Page 32 of The Excess Road

Chapter Thirty-one: Not the journey and not the destination.

  I awoke to a steady knock I didn’t recognize. Groggy, I stumbled over to answer and yanked.

  “What?” I asked.

  Jack stood with a note clipped between his fingers.

  “Here,” he said and flicked.

  I snipped it out of the air as he walked away.

  I sat in my chair and ripped the envelope. A warning from the Dean of Students stated if I caused anymore havoc I would be suspended. I spun it across the room into the trash and skimmed through my notes. Two exams were left and my plan following the weekend was simple, I would ignore everything but work.

  Time died and I took my second to last test, Augustine couldn’t be simpler, and went to the cafeteria to get fruit and tea. Scattered conversations arose at the long tables. I talked to Tim a few times and rejected his offers of free study drugs.

  Isolation was an easy mistress to please.

  I avoided people. It was a fine thing.

  The last exam was nothing. I prepared for essays but was given multiple choice. All things came to an end and the exodus for the holidays began in a fit. I left telling no one I was taking the train. The same cab driver with the Cat cap picked me up. Getting to the train station was without incident. Boarding was a breeze, I found my seat and watched people hug and say goodbye on the platform.
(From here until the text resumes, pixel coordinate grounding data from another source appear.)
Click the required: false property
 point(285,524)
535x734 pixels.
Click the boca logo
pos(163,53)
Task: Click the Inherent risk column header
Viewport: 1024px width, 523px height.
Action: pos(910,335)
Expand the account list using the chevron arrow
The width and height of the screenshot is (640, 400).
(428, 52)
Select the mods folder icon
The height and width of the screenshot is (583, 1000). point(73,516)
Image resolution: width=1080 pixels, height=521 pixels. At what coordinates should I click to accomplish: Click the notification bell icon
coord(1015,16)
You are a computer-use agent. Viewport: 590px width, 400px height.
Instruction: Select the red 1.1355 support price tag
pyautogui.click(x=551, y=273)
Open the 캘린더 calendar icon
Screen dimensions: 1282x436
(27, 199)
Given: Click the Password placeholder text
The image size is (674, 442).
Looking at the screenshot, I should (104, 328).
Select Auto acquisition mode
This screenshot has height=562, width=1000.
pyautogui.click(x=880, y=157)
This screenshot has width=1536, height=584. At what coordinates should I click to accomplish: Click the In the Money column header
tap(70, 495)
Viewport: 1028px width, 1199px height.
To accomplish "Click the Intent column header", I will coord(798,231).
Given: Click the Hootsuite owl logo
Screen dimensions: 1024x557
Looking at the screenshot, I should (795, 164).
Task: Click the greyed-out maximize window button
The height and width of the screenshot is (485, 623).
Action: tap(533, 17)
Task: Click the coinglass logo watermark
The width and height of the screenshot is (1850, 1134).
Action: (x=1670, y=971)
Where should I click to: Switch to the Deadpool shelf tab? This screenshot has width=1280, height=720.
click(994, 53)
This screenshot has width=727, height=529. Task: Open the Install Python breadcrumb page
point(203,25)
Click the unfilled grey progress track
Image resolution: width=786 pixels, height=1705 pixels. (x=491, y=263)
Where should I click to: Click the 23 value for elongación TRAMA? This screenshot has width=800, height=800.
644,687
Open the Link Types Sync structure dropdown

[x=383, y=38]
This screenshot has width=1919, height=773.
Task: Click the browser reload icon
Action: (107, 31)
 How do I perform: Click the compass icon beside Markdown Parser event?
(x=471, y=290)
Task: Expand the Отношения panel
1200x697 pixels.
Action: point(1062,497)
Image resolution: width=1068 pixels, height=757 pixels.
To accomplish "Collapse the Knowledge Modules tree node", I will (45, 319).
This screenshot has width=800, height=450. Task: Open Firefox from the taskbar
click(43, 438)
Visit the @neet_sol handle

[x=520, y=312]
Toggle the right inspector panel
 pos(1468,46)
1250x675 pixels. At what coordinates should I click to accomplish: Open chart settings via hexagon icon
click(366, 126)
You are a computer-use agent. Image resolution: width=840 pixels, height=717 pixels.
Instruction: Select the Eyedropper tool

  Exhaustion fell over me.

  Sleep couldn’t be denied.

  I woke up with a sore everything to a quaking train. My feet were dead asleep and I couldn’t feel the rocking ground below. Searing needles pricked my sole. Down the jostling cabins, by the throngs of drowsy passengers, I made it to the front car where they served beer. It was the smoking car. The burnt scent of scotch seeped over from a man reading a magazine at a window table. I grabbed a seat by a starboard window and lit a smoke. An announcement scrawled over the rumble of the train and the conductor said Penn station would be coming up in less than an hour.

  I lost seven hours.

  We got to Penn Station and the car filled up like a tsunami flowing up river.

  No longer did nicotine tug at me so I fumbled back to my seat to find a child of ten years or so rummaging in my backpack.

  “What the fuck are you doing?” I asked and grabbed my bag away from his sticky chocolate grime covered hands.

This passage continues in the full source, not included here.